Although Bund membership and activity in Sweden had peaked by 1950, in 1951, a report to the NY Bund from a “chairman’s group” conference in Stockholm dwelled on the Bund’s successes in Sweden, listing “numerous cultural and social events, such as memorials for the ghetto fighters, celebrations of the founding of the Bund, First of May demonstrations with local Social Democratic organizations, literary and musical cultural evenings, activity by members in the Jewish City Councils…distribution of Yiddish literature and magazines, the Bund’s Mendelsohn Library in Stockholm having about 100 borrowers, dotted around the country.” In addition, the report asserted, “Bundist socialist consciousness had deepened among the members” (151-2).

By the 1950s, Bund members in Sweden had, in large numbers, emigrated to Argentina, Canada, Australia, America, Israel, and elsewhere. The Bund in Sweden became a shadow of its former self. As the Bund diminished, quarrels emerged among its leadership, mainly between Olberg and Mehr, further demoralizing what was left of the Bund in Sweden.

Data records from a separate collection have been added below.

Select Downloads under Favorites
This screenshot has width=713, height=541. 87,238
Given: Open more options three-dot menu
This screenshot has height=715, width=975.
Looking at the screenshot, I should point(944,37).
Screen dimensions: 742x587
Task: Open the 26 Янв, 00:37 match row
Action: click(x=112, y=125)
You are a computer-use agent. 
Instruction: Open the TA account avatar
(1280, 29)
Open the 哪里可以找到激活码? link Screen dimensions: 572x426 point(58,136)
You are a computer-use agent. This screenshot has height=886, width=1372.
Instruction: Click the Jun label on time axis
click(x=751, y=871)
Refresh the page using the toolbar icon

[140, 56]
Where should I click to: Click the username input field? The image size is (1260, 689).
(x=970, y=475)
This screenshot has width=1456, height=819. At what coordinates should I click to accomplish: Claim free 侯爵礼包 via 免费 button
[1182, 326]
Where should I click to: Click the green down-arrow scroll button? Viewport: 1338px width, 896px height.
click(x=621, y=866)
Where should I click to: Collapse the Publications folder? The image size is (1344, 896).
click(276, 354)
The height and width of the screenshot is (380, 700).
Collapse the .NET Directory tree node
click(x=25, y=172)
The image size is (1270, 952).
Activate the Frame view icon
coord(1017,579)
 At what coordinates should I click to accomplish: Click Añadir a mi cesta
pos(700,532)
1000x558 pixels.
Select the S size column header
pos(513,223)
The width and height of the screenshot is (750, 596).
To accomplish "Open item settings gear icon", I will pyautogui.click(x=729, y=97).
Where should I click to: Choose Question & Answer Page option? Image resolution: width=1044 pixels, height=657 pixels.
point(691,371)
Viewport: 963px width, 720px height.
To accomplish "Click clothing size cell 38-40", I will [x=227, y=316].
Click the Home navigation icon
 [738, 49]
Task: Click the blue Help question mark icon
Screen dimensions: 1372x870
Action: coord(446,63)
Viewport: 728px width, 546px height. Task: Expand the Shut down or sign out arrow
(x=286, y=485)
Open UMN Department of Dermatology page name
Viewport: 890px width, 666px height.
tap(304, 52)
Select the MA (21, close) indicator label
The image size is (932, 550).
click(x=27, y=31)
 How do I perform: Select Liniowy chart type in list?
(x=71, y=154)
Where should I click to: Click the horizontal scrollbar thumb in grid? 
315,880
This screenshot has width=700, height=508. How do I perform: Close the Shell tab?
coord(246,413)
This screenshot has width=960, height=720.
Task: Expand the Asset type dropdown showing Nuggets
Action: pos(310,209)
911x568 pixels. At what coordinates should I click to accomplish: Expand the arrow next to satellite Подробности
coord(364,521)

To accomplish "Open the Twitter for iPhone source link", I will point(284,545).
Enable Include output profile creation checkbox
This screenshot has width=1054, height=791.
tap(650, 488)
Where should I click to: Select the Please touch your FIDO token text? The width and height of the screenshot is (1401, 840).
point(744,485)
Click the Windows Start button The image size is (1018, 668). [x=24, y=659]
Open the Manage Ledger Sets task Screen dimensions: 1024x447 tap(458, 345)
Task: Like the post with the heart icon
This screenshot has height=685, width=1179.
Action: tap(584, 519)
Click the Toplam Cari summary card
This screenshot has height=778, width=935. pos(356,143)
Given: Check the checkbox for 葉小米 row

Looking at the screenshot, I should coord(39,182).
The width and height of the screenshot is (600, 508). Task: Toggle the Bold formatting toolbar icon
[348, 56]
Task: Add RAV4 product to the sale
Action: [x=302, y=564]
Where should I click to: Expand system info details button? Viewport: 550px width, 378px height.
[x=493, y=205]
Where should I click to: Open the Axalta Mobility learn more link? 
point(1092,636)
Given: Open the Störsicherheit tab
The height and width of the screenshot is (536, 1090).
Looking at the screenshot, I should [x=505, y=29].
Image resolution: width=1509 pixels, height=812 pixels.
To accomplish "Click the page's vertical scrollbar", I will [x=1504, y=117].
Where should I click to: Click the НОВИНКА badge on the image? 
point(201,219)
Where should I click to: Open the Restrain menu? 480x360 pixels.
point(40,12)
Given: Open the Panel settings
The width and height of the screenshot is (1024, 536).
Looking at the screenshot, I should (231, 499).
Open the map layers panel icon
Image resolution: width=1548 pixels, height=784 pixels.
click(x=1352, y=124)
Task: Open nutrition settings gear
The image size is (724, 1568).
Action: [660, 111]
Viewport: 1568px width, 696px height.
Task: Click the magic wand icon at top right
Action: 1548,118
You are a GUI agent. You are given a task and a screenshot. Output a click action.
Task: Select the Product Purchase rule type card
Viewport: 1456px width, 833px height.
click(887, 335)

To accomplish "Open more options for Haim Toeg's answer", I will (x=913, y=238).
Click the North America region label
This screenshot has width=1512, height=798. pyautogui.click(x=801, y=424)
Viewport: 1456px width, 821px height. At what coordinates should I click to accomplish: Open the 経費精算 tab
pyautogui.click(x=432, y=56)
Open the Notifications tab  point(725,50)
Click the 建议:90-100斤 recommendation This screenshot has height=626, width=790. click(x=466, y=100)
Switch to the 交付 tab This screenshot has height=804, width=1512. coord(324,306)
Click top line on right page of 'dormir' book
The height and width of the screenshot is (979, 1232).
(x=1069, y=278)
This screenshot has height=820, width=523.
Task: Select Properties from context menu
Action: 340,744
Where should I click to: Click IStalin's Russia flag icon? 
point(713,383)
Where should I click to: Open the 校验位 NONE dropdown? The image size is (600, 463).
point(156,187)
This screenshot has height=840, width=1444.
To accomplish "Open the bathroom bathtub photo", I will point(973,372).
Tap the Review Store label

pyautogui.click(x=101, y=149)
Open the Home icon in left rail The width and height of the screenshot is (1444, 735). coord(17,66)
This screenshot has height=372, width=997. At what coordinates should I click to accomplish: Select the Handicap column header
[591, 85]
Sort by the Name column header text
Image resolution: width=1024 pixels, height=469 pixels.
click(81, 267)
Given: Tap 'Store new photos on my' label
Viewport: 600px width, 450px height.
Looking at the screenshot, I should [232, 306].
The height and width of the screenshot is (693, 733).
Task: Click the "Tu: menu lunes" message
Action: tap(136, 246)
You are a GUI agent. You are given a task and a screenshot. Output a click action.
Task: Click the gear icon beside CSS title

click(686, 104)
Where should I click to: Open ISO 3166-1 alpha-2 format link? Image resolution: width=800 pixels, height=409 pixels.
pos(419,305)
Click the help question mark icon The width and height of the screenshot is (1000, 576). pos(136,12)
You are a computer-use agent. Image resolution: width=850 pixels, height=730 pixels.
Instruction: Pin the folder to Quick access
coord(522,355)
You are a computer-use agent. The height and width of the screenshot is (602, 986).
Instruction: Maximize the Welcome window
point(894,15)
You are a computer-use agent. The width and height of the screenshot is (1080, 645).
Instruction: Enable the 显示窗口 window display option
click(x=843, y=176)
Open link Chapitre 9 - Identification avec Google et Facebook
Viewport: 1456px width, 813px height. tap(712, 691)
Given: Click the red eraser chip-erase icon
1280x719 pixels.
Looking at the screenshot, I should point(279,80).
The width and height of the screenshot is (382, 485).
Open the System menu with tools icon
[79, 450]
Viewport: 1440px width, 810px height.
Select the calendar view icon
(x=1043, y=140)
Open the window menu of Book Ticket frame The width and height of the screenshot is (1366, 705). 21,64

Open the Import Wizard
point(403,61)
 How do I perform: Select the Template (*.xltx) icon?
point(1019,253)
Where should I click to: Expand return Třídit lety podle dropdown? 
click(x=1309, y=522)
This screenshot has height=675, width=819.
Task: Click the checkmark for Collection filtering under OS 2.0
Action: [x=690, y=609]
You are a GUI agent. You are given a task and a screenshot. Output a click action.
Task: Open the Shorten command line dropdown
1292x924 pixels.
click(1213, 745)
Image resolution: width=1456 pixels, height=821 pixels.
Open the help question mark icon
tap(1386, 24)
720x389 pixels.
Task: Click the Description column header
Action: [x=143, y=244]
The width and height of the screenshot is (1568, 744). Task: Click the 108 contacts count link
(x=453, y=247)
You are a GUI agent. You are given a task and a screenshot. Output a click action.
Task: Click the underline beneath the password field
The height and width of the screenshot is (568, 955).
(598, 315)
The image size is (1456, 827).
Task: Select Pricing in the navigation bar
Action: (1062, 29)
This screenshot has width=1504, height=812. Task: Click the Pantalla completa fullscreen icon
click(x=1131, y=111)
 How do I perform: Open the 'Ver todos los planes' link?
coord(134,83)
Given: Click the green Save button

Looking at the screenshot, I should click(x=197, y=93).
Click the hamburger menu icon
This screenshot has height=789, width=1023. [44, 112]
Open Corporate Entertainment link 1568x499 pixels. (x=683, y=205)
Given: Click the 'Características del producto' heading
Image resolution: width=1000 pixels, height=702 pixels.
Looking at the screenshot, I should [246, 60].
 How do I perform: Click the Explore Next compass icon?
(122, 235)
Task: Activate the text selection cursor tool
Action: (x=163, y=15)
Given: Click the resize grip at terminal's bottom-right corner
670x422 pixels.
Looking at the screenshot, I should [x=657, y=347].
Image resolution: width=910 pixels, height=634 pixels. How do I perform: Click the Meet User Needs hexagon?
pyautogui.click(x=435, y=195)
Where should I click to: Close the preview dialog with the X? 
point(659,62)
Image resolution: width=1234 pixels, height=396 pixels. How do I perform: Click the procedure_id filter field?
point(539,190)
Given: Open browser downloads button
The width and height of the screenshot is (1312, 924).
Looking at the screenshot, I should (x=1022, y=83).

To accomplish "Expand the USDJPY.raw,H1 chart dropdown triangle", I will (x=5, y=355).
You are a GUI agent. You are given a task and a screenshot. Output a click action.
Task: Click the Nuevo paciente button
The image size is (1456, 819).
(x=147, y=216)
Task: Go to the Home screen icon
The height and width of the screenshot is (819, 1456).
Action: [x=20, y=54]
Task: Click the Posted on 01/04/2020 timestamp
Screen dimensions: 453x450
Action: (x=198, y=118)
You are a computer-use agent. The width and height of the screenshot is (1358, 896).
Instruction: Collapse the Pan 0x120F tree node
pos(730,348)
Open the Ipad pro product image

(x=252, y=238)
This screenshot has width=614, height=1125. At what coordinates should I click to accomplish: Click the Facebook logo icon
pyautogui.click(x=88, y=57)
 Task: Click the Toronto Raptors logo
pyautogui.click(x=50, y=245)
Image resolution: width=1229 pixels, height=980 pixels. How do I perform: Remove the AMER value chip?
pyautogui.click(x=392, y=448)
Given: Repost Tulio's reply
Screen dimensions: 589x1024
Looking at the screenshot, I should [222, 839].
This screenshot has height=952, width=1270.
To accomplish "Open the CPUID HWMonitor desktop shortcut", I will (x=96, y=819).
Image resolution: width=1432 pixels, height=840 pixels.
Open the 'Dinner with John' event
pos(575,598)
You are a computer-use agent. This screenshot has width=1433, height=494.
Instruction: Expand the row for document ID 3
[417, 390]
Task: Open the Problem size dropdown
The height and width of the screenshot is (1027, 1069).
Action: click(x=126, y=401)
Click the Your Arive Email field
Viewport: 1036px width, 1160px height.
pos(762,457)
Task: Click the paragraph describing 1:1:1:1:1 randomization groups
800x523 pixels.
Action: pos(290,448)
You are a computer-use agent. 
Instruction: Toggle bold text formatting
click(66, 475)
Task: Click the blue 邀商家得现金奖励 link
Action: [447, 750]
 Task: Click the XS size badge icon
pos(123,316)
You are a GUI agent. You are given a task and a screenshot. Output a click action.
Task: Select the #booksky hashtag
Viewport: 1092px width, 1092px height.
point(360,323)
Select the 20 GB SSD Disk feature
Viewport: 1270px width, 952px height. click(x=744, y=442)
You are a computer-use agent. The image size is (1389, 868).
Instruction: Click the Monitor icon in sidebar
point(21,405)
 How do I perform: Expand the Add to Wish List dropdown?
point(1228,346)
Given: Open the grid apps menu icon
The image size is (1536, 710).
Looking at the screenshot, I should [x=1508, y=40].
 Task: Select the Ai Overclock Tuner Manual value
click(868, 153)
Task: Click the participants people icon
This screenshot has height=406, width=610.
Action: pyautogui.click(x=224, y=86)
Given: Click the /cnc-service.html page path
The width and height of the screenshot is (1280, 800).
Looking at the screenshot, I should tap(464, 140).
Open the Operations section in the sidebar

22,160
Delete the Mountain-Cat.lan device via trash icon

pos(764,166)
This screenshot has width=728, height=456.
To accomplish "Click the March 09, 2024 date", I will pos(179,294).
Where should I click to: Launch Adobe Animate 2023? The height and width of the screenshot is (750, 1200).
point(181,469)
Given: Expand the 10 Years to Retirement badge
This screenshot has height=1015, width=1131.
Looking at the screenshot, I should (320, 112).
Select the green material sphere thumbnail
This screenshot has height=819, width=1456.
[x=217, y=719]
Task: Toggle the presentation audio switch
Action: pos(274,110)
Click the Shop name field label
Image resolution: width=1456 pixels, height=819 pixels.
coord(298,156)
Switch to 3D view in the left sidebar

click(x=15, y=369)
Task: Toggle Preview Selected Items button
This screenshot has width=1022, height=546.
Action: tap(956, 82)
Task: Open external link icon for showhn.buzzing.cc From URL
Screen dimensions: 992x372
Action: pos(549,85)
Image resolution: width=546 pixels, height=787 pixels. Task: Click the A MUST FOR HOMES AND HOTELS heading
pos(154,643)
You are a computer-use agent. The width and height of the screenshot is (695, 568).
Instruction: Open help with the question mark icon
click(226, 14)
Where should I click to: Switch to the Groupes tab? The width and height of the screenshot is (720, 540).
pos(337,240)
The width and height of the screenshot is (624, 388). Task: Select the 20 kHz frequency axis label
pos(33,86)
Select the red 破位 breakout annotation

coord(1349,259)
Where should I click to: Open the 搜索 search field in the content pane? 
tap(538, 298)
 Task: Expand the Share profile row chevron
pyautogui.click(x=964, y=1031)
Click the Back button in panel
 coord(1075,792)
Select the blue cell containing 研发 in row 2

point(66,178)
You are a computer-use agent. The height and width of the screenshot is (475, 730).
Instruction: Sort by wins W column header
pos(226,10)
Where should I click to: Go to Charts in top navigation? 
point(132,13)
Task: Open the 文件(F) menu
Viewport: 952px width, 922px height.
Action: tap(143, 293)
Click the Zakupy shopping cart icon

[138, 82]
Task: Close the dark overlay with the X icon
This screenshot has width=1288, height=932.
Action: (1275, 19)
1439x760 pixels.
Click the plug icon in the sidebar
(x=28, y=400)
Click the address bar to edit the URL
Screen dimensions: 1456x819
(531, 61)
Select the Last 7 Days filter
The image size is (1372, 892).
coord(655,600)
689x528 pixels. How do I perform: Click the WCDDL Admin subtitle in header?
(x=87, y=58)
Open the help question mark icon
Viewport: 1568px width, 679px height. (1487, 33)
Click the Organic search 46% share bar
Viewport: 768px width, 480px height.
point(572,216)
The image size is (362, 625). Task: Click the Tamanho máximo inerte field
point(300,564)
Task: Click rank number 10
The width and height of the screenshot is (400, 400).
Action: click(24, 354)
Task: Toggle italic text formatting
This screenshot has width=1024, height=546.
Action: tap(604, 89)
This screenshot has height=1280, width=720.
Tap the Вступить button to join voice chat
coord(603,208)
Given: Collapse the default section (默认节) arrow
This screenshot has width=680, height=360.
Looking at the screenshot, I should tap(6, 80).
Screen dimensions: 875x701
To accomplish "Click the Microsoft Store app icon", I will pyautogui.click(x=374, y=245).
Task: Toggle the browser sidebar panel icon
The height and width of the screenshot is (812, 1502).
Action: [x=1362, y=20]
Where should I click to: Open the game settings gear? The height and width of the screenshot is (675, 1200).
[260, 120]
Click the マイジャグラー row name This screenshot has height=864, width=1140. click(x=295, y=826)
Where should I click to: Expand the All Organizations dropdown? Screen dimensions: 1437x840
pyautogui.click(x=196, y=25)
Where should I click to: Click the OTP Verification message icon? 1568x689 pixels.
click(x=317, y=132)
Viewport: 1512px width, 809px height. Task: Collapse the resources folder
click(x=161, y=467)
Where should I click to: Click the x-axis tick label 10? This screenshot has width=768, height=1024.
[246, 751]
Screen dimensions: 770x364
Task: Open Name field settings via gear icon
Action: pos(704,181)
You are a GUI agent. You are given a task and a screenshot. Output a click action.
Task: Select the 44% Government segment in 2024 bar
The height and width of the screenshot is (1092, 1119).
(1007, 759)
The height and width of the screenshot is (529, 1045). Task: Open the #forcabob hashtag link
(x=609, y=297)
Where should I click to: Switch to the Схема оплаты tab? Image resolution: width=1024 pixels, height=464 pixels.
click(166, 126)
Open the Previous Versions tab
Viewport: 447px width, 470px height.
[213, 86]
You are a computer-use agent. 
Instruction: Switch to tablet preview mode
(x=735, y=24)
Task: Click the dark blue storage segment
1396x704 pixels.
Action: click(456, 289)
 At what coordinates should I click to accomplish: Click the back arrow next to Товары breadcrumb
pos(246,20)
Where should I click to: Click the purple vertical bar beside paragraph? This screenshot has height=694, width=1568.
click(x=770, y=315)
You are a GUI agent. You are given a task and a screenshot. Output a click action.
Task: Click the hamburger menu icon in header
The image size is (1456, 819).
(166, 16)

Despite a somewhat ignominious end, the Bund, from 1945 to 1950 in Sweden, found housing, gave financial and moral support and succor to the shattered lives of the Bundist survivors who made it to Sweden after the war. An enormous and wonderful achievement. Extremely well-documented and described by Hakan Blomqvist.

About Author
Marvin Zuckerman is the author of seven books and many articles; Professor of English and Yiddish, and Chair Emeritus of the English Department and Dean Emeritus, Los Angeles Valley College. Translator of Bernard Goldstein’s memoir, Twenty Years with the Jewish Labor Bund: A Memoir of Interwar Poland, Purdue University Press, 2016.